## BEGIN

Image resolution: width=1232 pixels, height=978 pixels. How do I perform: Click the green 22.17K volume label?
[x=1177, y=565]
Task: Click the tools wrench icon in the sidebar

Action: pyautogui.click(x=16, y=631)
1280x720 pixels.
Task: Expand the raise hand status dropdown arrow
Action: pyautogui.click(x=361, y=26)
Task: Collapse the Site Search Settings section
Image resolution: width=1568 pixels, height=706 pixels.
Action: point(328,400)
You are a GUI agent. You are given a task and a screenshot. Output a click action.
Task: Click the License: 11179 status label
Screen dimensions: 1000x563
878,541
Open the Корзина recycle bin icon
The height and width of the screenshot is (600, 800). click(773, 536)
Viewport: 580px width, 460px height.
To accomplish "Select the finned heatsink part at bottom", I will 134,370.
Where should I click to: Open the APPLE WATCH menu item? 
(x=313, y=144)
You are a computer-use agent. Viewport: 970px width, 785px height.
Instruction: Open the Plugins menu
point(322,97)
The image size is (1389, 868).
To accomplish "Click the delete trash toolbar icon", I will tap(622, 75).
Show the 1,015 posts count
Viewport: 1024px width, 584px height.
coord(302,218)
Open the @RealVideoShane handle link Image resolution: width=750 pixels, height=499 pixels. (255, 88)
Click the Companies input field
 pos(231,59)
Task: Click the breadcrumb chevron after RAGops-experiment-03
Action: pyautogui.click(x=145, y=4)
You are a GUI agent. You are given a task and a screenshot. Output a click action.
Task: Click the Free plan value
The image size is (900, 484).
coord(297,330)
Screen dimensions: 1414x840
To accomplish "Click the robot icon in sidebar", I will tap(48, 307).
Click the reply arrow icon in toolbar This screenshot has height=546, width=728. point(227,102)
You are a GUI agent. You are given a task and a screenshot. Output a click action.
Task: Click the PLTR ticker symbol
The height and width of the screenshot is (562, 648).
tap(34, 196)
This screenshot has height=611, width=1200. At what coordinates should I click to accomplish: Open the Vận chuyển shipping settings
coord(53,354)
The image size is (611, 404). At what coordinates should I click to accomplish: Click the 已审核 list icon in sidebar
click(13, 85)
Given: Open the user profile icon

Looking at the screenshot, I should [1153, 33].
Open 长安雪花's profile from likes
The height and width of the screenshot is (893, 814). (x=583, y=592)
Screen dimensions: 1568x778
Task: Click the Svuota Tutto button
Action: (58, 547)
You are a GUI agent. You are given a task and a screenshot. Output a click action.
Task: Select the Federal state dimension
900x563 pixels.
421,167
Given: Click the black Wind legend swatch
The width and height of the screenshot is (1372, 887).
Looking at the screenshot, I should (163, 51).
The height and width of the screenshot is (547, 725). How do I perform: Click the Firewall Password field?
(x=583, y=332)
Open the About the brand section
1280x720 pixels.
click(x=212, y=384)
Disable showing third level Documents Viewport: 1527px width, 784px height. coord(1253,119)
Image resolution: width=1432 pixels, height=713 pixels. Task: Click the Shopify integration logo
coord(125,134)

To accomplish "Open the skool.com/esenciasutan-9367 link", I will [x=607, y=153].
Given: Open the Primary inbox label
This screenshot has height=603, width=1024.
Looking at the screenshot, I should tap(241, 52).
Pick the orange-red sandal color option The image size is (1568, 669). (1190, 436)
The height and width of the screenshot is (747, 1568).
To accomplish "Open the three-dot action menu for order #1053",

## END

Present the data as a Markdown table with the columns "No." and "Line", numbering each row and omitting blank lines. Begin at the line that contains "This screenshot has height=611, width=1200." and continue through the end of the data.

| No. | Line |
|---|---|
| 1 | This screenshot has height=611, width=1200. At what coordinates should I click to accomplish: Open the Vận chuyển shipping settings |
| 2 | coord(53,354) |
| 3 | The image size is (611, 404). At what coordinates should I click to accomplish: Click the 已审核 list icon in sidebar |
| 4 | click(13, 85) |
| 5 | Given: Open the user profile icon |
| 6 | Looking at the screenshot, I should [1153, 33]. |
| 7 | Open 长安雪花's profile from likes |
| 8 | The height and width of the screenshot is (893, 814). (x=583, y=592) |
| 9 | Screen dimensions: 1568x778 |
| 10 | Task: Click the Svuota Tutto button |
| 11 | Action: (58, 547) |
| 12 | You are a GUI agent. You are given a task and a screenshot. Output a click action. |
| 13 | Task: Select the Federal state dimension |
| 14 | 900x563 pixels. |
| 15 | 421,167 |
| 16 | Given: Click the black Wind legend swatch |
| 17 | The width and height of the screenshot is (1372, 887). |
| 18 | Looking at the screenshot, I should (163, 51). |
| 19 | The height and width of the screenshot is (547, 725). How do I perform: Click the Firewall Password field? |
| 20 | (x=583, y=332) |
| 21 | Open the About the brand section |
| 22 | 1280x720 pixels. |
| 23 | click(x=212, y=384) |
| 24 | Disable showing third level Documents Viewport: 1527px width, 784px height. coord(1253,119) |
| 25 | Image resolution: width=1432 pixels, height=713 pixels. Task: Click the Shopify integration logo |
| 26 | coord(125,134) |
| 27 | To accomplish "Open the skool.com/esenciasutan-9367 link", I will [x=607, y=153]. |
| 28 | Given: Open the Primary inbox label |
| 29 | This screenshot has height=603, width=1024. |
| 30 | Looking at the screenshot, I should tap(241, 52). |
| 31 | Pick the orange-red sandal color option The image size is (1568, 669). (1190, 436) |
| 32 | The height and width of the screenshot is (747, 1568). |
| 33 | To accomplish "Open the three-dot action menu for order #1053", |